Gentherapie – tut sich da was?
Eine Heilung von Hämophilie, das wäre was.
Für meinen Großvater, der seinerzeit selbst an Hämophilie litt und der sich einen Großteil seines Lebens mit ahnungslosen Ärzten und fragwürdigen Behandlungsmethoden herumschlug, wäre das eine unglaubliche Aussicht gewesen. Vor einigen Jahren noch hätte ich noch nicht daran geglaubt, aber: Für mich, seinen Enkel, ist die Befreiung von Hämophilie kein bloßer Traum mehr.
Seit nunmehr zwanzig Jahren spricht man unter Patienten und Ärzten von einer Heilsbringerin: von der Gentherapie. Ihre Prophezeiung verspricht nicht weniger als die Heilung von Hämophilie, ein für alle Mal.
Wie funktionert Gentherapie, wie ist der Stand der Forschung, wann kann man mit ihrem Einsatz rechnen?
Bei der Gentherapie der Hämophilie statten Mediziner die Zellen eines Patienten mit der Fähigkeit aus, funktionsfähigen Gerinnungsfaktor zu bilden. Leidet dieser Patient nämlich an Hämophilie, können seine Zellen dies nicht – der Grund ist ein fehlerhaftes Gen. Die Ärzte müssen dieses Gen durch ein gesundes, also voll funktionstüchtiges Faktor-Genom ersetzen.
Dafür reicht schon eine einmalige Infusion: In die Leber, wo der Faktor für die Blutgerinnung entsteht, schleusen die Mediziner ein harmloses Virus. Dieses Virus transportiert neues Erbgut, das neue Faktor-Gen. Das wiederum besitzt die Informationen, die es braucht, um den fehlenden Faktor im Blut herzustellen.
Ob die Gentherapie schon in wenigen Jahren als Standardverfahren gelten wird, hängt vor allem von zwei Aspekten ab: Zu allererst, natürlich, wie gut sie funktioniert. Aber auch davon, ob es Nebenwirkungen gibt, wie viele und wie gut sie zu behandeln sind.
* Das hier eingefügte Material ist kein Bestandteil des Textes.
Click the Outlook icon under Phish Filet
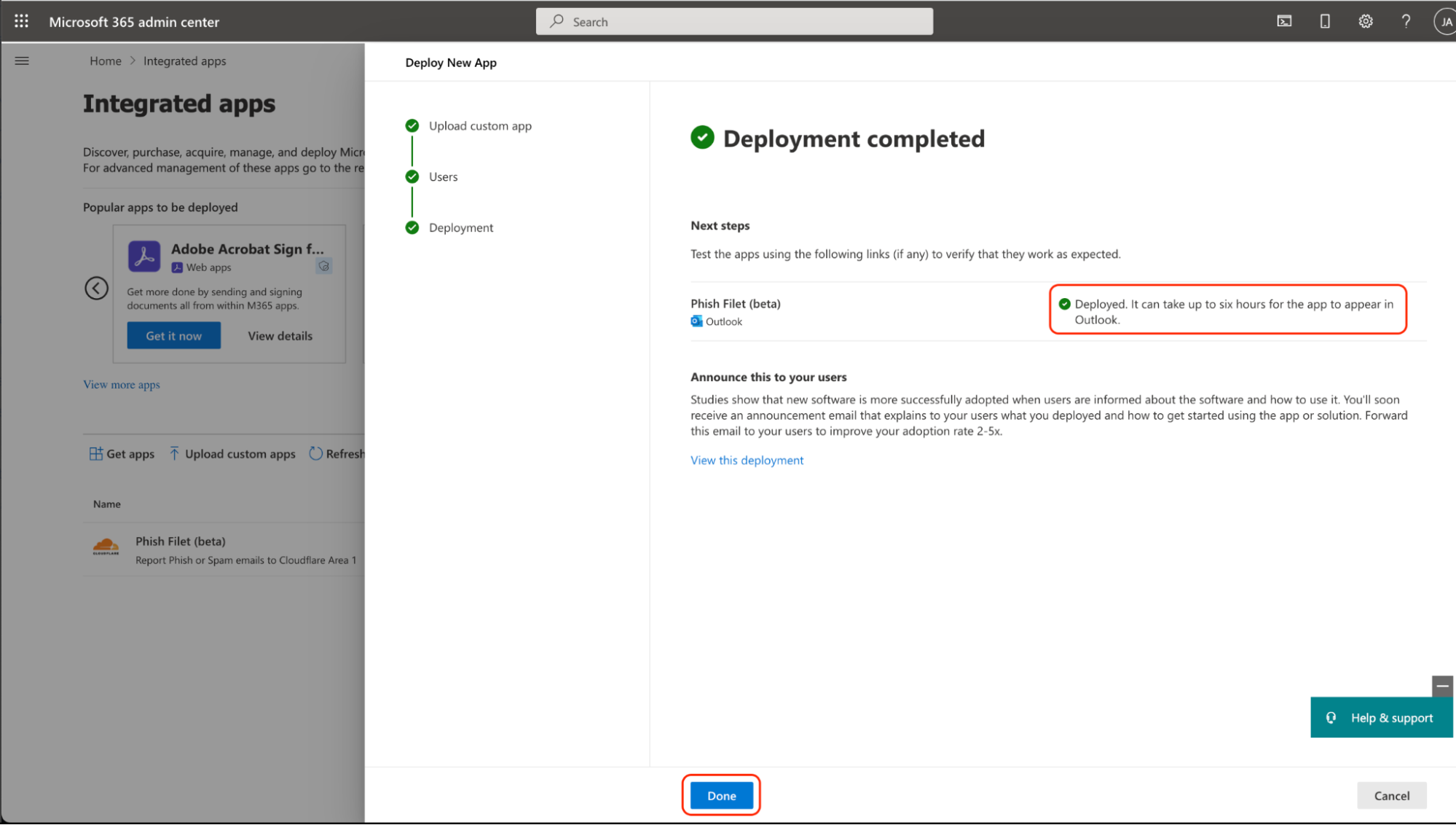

So zeigen zeigen sich in laufenden Studien etwa erhöhte Leberwerte, die man aber mit einer zeitlich befristeten Cortisondosis therapieren kann.
Je optimaler also die Wirkung und je geringer die Nebenwirkungen, umso mehr Patienten kommen für eine Gentherapie in Frage und umso schneller wird die Gentherapie zum Standard. Die Mediziner zeigen sich bereits zuversichtlich – die Technik bei den Gentherapien hat sich in den letzten zwanzig Jahren rasant entwickelt.
Bereits in den nächsten fünf Jahren, so glauben Forscher, könnte man mit ausgefeilten Gentherapien starten. Das wird dann Patienten betreffen, die den Versuch wirklich wagen wollen und das „Risiko“ einer neuen Therapieform, das dann noch besteht, mittragen. In zehn Jahren dann sind die Techniken noch ausgereifter – und Kinder mit einer Hämophilie könnten vielleicht sofort therapiert werden. Sie würden eine Gentherapie erhalten und dann nie wieder über diese Krankheit reden.
Ich hätte meinem Großvater gewünscht, dass er das noch miterlebt. Leider ist er schon seit einigen Jahren nicht mehr bei uns. Ich denke aber: Er würde sich für mich freuen, und für alle Menschen, die heute noch an Hämophilie leiden.